For example, the term "a compound" or "at least one compound" may
include a plurality of compounds, including mixtures thereof.
[0193] Throughout this application, various embodiments of this
invention may be presented in a range format. It should be
understood that the description in range format is merely for
convenience and brevity and should not be construed as an
inflexible limitation on the scope of the invention. Accordingly,
the description of a range should be considered to have
specifically disclosed all the possible subranges as well as
individual numerical values within that range. For example,
description of a range such as from 1 to 6 should be considered to
have specifically disclosed subranges such as from 1 to 3, from 1
to 4, from 1 to 5, from 2 to 4, from 2 to 6, from 3 to 6 etc., as
well as individual numbers within that range, for example, 1, 2, 3,
4, 5, and 6. This applies regardless of the breadth of the
range.
[0194] Whenever a numerical range is indicated herein, it is meant
to include any cited numeral (fractional or integral) within the
indicated range. The phrases "ranging/ranges between" a first
indicate number and a second indicate number and "ranging/ranges
from" a first indicate number "to" a second indicate number are
used herein interchangeably and are meant to include the first and
second indicated numbers and all the fractional and integral
numerals therebetween.
[0195] It is appreciated that certain features of the invention,
which are, for clarity, described in the context of separate
embodiments, may also be provided in combination in a single
embodiment. Conversely, various features of the invention, which
are, for brevity, described in the context of a single embodiment,
may also be provided separately or in any suitable subcombination
or as suitable in any other described embodiment of the invention.
Certain features described in the context of various embodiments
are not to be considered essential features of those embodiments,
unless the embodiment is inoperative without those elements.
[0196] Various embodiments and aspects of the present invention as
delineated hereinabove and as claimed in the claims section below
find experimental support in the following examples.
EXAMPLES
[0197] Reference is now made to the following examples, which
together with the above descriptions illustrate some embodiments of
the invention in a non limiting fashion.
Example 1
[0198] This Example describes experiments in which peptide
nanotubes were immobilized onto electrode structures by
dielectrophoresis (DEP), according to some embodiments of the
present invention.

◆ **DATA SUPPLIED**
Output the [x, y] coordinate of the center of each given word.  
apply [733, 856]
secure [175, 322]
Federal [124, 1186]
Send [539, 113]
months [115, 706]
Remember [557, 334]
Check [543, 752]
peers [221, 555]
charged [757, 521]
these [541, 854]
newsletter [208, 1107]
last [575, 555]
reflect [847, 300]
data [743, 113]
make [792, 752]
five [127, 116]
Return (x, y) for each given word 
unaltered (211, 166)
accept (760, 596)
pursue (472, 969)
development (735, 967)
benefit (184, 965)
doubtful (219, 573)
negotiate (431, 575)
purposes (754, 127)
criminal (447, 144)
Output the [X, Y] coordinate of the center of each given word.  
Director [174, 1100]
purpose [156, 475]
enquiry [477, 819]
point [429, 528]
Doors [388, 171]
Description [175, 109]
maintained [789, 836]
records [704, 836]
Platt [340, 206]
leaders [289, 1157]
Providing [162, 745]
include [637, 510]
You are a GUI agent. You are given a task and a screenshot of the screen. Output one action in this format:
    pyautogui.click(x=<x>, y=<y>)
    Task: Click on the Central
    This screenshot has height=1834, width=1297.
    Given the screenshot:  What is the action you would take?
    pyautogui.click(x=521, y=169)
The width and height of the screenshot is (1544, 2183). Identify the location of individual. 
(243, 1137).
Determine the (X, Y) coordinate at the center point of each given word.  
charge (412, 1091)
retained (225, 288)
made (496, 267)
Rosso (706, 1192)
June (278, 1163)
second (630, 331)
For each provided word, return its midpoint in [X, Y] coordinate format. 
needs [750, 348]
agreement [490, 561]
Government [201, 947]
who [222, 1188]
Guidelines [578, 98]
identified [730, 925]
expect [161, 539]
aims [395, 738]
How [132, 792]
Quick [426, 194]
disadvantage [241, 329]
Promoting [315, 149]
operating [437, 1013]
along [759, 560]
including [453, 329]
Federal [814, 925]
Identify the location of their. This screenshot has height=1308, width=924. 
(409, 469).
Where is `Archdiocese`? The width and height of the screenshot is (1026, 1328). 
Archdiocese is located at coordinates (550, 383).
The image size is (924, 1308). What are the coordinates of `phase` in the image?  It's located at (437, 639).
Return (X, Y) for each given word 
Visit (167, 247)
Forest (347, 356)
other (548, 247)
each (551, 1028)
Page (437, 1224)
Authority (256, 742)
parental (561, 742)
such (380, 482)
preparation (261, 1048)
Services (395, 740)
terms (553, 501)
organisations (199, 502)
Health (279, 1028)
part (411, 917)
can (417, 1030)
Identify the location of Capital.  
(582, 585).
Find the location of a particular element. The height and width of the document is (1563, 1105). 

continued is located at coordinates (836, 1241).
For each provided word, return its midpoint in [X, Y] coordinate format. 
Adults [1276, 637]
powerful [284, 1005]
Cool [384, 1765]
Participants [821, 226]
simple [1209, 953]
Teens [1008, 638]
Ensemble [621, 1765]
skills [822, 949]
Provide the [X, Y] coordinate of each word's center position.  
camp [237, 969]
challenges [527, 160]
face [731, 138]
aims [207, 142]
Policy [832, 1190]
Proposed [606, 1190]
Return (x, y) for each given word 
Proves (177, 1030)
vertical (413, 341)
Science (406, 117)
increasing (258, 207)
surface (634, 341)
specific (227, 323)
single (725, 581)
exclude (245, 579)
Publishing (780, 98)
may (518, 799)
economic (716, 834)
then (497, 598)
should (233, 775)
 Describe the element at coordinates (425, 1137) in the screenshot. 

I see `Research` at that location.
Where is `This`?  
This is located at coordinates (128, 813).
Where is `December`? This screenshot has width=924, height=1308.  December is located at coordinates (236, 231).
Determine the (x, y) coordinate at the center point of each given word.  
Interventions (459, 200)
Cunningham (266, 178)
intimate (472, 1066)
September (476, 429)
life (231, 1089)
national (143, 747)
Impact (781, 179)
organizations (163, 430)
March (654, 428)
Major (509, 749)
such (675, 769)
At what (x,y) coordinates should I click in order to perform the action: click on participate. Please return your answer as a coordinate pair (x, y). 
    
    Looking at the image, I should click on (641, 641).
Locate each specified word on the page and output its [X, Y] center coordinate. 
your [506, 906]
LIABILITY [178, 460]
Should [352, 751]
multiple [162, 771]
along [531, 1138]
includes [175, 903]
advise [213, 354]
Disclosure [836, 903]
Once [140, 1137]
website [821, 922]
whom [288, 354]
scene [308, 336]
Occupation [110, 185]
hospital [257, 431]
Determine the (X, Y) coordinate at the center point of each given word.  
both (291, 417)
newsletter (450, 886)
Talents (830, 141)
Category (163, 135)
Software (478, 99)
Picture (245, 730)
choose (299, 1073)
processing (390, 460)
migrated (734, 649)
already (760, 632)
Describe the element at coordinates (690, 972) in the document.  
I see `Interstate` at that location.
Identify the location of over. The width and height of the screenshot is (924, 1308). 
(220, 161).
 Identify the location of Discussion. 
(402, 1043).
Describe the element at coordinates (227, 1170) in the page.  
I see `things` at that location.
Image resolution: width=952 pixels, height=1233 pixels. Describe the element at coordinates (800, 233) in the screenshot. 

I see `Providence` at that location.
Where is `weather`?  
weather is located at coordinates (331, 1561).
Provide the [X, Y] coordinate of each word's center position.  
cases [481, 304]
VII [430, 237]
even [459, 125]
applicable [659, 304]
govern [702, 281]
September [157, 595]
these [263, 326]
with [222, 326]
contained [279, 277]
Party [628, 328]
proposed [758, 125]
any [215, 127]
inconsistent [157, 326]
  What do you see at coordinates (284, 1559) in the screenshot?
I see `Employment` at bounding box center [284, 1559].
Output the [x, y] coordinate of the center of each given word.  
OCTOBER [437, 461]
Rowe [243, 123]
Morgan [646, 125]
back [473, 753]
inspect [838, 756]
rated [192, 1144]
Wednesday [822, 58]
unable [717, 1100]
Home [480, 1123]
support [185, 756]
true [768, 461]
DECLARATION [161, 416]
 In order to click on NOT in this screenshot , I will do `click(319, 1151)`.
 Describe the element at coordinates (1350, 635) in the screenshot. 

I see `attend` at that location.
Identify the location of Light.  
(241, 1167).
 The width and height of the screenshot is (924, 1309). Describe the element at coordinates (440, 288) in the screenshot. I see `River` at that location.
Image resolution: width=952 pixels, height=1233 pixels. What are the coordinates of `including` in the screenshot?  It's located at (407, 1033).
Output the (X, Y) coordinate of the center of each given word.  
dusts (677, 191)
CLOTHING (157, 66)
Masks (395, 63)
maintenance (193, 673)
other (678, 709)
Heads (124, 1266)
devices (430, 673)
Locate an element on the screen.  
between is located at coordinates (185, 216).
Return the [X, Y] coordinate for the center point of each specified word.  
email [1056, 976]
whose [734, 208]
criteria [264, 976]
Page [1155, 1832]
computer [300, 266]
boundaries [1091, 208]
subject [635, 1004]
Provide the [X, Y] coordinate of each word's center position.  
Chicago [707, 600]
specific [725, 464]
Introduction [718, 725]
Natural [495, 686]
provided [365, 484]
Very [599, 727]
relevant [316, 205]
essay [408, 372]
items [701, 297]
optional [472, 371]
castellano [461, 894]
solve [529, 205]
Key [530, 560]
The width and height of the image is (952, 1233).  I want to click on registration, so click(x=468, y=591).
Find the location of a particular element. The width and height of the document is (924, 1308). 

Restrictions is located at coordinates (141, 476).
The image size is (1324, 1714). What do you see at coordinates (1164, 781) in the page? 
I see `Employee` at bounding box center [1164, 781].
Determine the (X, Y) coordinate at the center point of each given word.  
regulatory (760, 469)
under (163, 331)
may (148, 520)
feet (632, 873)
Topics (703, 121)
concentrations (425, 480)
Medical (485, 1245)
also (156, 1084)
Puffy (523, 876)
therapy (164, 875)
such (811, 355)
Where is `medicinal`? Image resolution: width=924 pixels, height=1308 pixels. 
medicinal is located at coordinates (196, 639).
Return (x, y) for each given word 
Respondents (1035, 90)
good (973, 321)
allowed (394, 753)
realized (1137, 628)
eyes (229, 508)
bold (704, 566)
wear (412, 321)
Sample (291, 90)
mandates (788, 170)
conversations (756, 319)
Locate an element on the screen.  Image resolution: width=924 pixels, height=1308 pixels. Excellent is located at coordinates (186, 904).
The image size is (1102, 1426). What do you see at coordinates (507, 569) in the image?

◆ **EXERCISE**
Output the passage of the patent excerpt starting at "Certain features described" and ending at "non limiting fashion.". Work from the patent excerpt alone.

◆ **ANSWER BOX**
Certain features described in the context of various embodiments
are not to be considered essential features of those embodiments,
unless the embodiment is inoperative without those elements.
[0196] Various embodiments and aspects of the present invention as
delineated hereinabove and as claimed in the claims section below
find experimental support in the following examples.
EXAMPLES
[0197] Reference is now made to the following examples, which
together with the above descriptions illustrate some embodiments of
the invention in a non limiting fashion.